"Hello in There" features some of the most poignant lyrics John Prine ever wrote -- and that's saying something, considering he's got a catalog of lump-in-the-throat songs -- "Sam Stone," "Six O'Clock News" and "Souvenirs" among them.
Prine earned an early reputation for being able to write "old." "He was unlike anyone I'd ever seen," Kris Kristofferson said. "Such a young kid and yet he's writing songs like 'Hello in There.'" Most of the song's narrative is told from the perspective of an aging factory worker. He's retired, the kids have scattered to the winds, he doesn't have much left to say to his wife or his friends. The tune shuffles along, as if in time to the gait of the aging protagonist.
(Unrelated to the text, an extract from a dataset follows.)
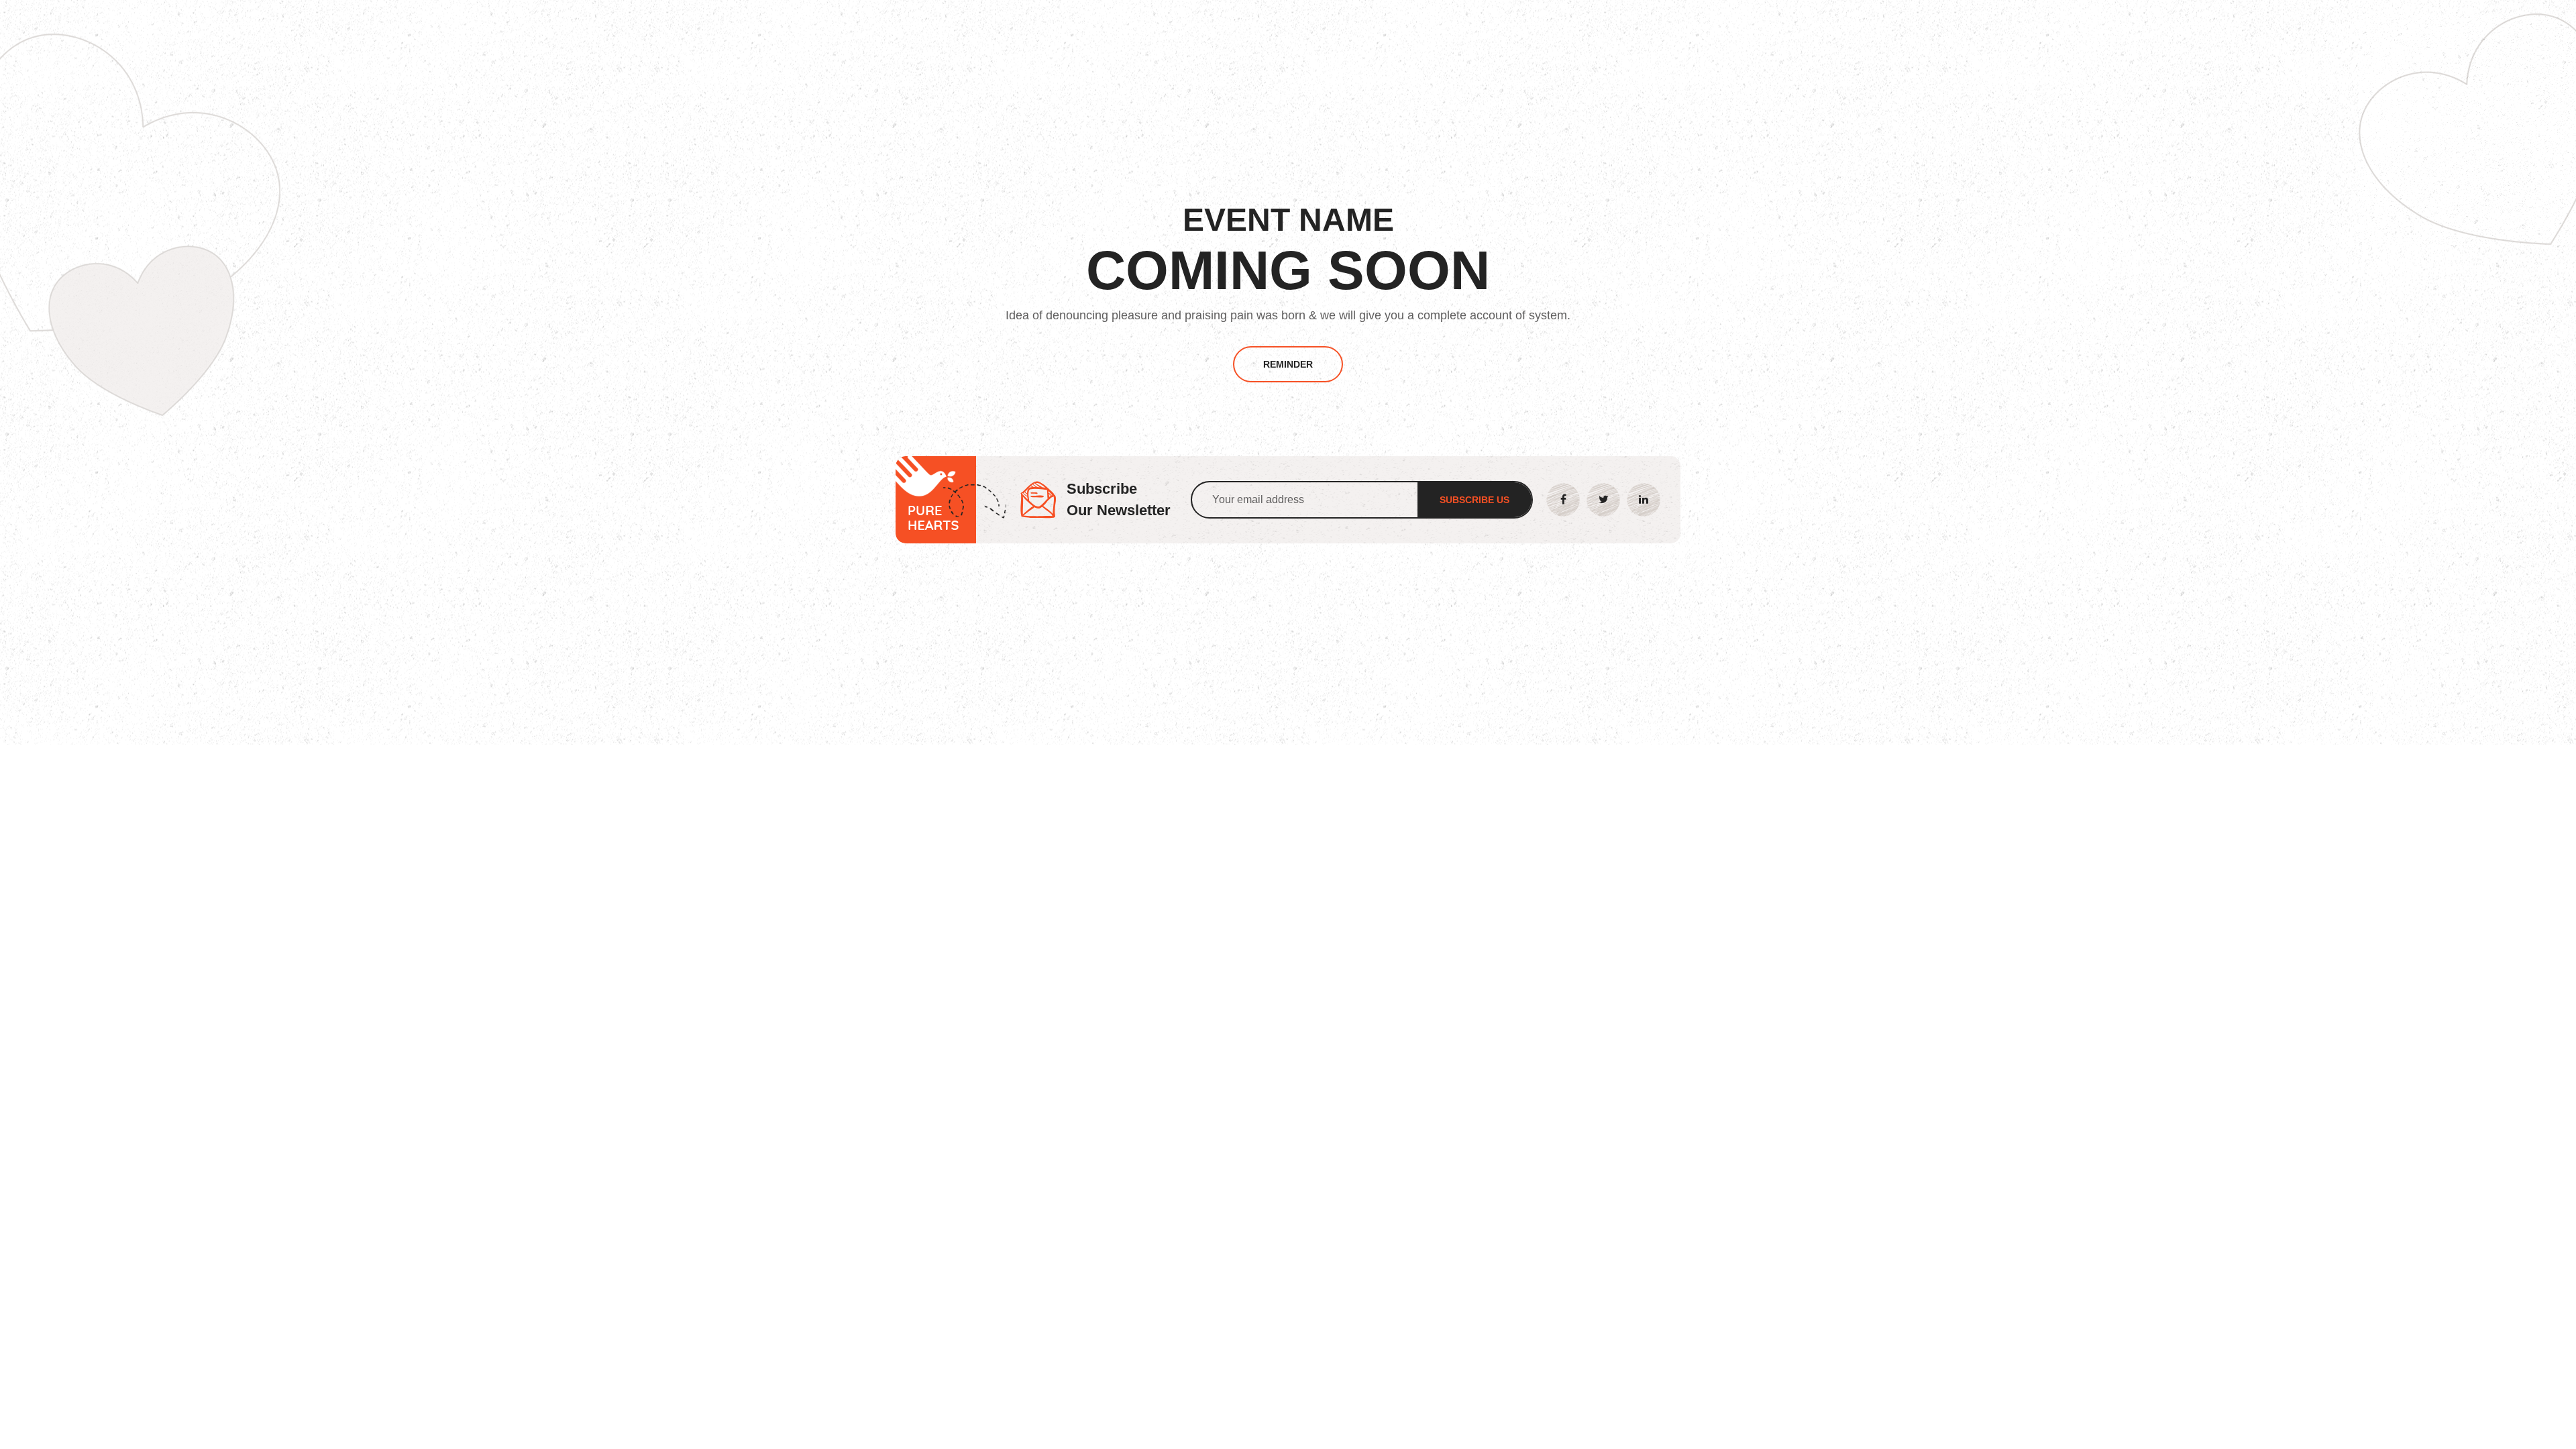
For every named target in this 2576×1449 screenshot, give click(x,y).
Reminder (1288, 364)
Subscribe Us (1474, 499)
"Hello in There" seems to be building toward a rebuke of its narrator for (to borrow a phrase from a Townes van Zandt song from around the same time) waiting around to die. That wouldn't be surprising, given that Prine wasn't even 24 when he composed "Hello in There," at the height of the 1960s youth culture. But, that's not the direction he takes the song. "Old trees just grow stronger, and old rivers grow wilder every day," he observes with sadness. Yet, "old people just grow lonesome." For the song's coda, Prine steps out of character and admonishes his peers not to pity or ignore the elderly. "Don't just pass them by and stare, as if you didn't care. Say 'hello in there.'"
The song, which was later covered by Bette Midler, Joan Baez and others, appeared on Prine's incredible 1970 debut album. But, the version posted here is a re-recording from Souvenirs, released 30 years later. Prine's singing on the original recording lacks some of the vocal finesse he developed over his career. In middle age, Prine brings fresh perspective to the song. He still offers up the lesson to those who too quickly dismiss their parents. But, in his performance, you can also sense Prine's realization that he's closer in age to the main character in "Hello in There" than he is to the songwriter who composed it.